What this guide covers

This guide has 9 steps. You don't need to do them all in one sitting.

  • Steps 1-3 are one-time credential setup - get your workspace URL, create a token, and give them to CI. This takes 10 minutes.
  • Steps 4-6 are Databricks infrastructure - set up Unity Catalog, MLflow, and Model Serving. You or your data engineer do these once. If your workspace is already set up, you may be able to skip some of these.
  • Steps 7-9 are your ongoing workflow - review your config, deploy by merging to main, and call the API.

How it works

You never run haute deploy yourself. Your workflow is:

  1. Edit your pipeline locally and preview with haute serve
  2. Push your changes and open a pull request - CI validates automatically
  3. Merge to main - CI deploys to a staging endpoint, runs smoke tests, generates an impact report
  4. Review the impact report and approve - CI deploys to production

All you need to set up is the configuration (haute.toml), the Databricks infrastructure (steps below), and CI secrets. After that, merging to main triggers everything automatically.


Prerequisites

Before you start, you need:

  • A Databricks workspace (your organisation probably already has one)
  • Python 3.11+ installed on your machine
  • Haute installed with Databricks extras (uv add "haute[databricks]" - see Installing Haute)

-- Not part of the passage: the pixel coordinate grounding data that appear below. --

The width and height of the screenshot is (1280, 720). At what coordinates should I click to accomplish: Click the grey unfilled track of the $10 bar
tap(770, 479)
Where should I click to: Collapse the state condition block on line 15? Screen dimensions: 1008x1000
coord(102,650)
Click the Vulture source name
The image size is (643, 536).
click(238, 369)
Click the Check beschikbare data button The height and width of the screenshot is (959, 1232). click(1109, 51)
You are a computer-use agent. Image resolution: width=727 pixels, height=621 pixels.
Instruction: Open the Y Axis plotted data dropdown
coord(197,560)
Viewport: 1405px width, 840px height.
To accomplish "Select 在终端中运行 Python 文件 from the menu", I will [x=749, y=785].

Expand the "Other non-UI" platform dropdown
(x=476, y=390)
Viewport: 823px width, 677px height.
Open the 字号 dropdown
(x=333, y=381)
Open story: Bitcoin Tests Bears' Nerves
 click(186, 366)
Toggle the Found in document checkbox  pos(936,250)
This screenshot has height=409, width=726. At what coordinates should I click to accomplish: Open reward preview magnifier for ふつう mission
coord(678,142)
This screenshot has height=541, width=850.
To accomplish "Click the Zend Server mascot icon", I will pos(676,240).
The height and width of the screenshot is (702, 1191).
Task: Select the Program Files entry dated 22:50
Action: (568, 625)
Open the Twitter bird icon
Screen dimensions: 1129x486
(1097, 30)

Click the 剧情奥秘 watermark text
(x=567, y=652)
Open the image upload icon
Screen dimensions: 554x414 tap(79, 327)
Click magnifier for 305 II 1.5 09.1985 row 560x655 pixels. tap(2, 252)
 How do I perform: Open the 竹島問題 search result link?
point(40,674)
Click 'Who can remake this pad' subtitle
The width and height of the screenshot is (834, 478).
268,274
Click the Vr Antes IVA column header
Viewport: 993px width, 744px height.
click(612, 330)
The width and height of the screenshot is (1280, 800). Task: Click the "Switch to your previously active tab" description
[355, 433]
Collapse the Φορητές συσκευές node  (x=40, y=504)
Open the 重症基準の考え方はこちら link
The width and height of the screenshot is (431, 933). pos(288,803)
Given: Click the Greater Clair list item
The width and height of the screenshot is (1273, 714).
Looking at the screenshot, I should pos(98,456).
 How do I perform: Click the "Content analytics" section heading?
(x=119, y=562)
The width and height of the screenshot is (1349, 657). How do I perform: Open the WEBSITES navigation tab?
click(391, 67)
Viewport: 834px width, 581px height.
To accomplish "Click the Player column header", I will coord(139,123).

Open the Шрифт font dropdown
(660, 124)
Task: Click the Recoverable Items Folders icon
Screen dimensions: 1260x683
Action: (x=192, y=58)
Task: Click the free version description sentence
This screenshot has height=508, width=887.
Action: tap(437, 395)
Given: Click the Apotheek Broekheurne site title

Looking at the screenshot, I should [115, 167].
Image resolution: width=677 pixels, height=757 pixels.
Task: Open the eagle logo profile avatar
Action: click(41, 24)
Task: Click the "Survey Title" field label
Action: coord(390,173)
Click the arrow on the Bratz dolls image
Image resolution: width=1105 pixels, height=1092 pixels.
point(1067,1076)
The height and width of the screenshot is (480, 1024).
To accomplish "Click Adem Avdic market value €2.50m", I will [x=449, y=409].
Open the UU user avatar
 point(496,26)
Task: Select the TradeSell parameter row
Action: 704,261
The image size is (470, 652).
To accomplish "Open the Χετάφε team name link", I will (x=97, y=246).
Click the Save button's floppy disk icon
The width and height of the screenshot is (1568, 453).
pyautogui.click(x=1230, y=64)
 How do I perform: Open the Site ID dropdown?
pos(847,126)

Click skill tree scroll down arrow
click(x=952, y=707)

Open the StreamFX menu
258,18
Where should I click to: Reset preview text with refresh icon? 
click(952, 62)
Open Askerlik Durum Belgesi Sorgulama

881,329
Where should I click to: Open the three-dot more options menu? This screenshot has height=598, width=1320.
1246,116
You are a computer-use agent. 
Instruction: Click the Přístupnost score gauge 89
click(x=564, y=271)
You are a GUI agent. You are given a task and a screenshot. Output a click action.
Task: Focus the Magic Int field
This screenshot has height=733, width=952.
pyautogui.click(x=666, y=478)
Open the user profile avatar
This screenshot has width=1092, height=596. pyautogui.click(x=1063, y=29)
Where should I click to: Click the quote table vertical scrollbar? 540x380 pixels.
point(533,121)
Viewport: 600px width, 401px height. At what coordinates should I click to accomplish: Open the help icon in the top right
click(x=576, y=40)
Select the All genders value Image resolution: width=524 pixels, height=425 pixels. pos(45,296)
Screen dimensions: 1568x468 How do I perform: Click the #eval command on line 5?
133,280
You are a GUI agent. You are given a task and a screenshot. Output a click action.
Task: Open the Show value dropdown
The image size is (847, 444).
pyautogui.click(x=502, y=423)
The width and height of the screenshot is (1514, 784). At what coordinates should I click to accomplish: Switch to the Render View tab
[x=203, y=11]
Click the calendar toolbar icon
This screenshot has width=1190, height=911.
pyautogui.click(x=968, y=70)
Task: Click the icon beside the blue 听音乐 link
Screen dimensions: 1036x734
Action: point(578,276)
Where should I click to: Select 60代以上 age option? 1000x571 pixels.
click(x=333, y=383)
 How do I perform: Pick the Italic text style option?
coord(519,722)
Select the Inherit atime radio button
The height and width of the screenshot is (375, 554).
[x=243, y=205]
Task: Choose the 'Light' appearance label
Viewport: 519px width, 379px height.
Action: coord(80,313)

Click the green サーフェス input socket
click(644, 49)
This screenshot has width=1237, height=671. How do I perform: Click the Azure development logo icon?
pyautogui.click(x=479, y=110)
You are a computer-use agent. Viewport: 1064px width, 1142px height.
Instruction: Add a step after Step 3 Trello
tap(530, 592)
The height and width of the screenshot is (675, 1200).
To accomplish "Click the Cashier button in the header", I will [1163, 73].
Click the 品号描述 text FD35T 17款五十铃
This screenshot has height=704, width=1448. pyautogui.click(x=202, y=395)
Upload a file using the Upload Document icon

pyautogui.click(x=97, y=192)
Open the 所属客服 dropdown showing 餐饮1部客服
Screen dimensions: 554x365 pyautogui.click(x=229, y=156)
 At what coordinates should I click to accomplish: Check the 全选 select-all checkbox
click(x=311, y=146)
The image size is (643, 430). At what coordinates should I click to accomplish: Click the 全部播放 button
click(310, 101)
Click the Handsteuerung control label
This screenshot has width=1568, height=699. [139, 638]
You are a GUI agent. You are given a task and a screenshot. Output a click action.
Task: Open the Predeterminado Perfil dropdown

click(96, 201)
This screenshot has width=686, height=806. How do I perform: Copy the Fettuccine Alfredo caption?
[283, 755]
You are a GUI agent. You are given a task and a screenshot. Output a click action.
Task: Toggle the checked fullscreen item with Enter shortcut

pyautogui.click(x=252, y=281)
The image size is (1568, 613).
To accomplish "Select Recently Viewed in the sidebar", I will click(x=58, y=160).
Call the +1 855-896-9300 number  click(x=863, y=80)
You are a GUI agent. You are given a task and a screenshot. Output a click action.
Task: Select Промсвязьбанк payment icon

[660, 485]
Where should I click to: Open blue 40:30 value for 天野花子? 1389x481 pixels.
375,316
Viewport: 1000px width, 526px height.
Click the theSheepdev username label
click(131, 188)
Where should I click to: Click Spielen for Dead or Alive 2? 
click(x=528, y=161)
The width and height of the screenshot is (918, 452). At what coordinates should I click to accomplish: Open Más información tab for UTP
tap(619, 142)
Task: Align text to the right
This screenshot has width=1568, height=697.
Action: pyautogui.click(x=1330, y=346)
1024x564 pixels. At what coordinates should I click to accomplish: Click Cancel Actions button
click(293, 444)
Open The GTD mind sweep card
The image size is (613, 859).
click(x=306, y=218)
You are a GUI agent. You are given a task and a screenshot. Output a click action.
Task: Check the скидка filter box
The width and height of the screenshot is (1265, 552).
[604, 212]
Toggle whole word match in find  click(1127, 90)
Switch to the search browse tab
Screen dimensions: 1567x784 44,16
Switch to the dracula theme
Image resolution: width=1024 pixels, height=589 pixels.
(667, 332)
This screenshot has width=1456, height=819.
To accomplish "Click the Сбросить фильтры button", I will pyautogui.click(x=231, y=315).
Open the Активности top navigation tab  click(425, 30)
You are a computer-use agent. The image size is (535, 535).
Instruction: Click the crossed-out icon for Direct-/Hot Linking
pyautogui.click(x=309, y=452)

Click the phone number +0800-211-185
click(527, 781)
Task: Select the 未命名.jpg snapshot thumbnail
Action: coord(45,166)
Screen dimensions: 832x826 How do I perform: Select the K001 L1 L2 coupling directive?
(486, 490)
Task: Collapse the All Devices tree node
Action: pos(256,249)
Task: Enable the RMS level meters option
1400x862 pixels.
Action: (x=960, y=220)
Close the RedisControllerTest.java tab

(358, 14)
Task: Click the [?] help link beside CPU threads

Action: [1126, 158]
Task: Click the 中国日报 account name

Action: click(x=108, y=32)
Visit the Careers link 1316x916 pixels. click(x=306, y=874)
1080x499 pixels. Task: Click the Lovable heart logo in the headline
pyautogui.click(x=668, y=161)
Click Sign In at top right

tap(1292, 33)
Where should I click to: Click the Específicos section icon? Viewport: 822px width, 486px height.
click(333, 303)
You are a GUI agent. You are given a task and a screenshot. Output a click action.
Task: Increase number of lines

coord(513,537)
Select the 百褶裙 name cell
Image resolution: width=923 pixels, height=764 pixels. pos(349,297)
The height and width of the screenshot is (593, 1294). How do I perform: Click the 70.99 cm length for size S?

If you haven't initialised your project yet, open your VS Code terminal and run:

haute init --target databricks --ci github

Your team may have already done this

If you cloned an existing project that already has a haute.toml file, skip this step - it's already initialised. This command is only needed once per project, and whoever set up the repository probably ran it already.


Step 1: Get your Databricks workspace URL

Your workspace URL is the web address you use to log into Databricks. It looks like one of these:

Cloud URL format
Azure (most common for UK insurance) https://adb-1234567890123456.12.azuredatabricks.net
AWS https://dbc-abc12345-1234.cloud.databricks.com
GCP https://1234567890123456.gcp.databricks.com

If you don't know your workspace URL, open Databricks in your browser and copy the URL from the address bar (just the part before any / path).

Don't have a Databricks workspace?

Ask your IT team - most insurance companies with a data platform already have one. If you need to create one, the cheapest option is Azure Databricks on the Premium tier (required for Model Serving).


Step 2: Create a Personal Access Token

A Personal Access Token (PAT) is like a password that Haute uses to talk to Databricks on your behalf. To create one:

  1. Open your Databricks workspace in a browser
  2. Click your user icon in the top-right corner → Settings
  3. Go to DeveloperAccess tokens
  4. Click ManageGenerate new token
  5. Fill in:
    • Comment: haute-deploy (so you remember what it's for)
    • Lifetime: 90 days (or whatever your organisation allows)
  6. Click Generate
  7. Copy the token immediately - you won't be able to see it again

The token looks like: dapi_your_token_here


Step 3: Add credentials to CI

Since deployment runs in CI (not on your laptop), your credentials need to be stored as encrypted secrets in your CI provider. This is a one-time setup.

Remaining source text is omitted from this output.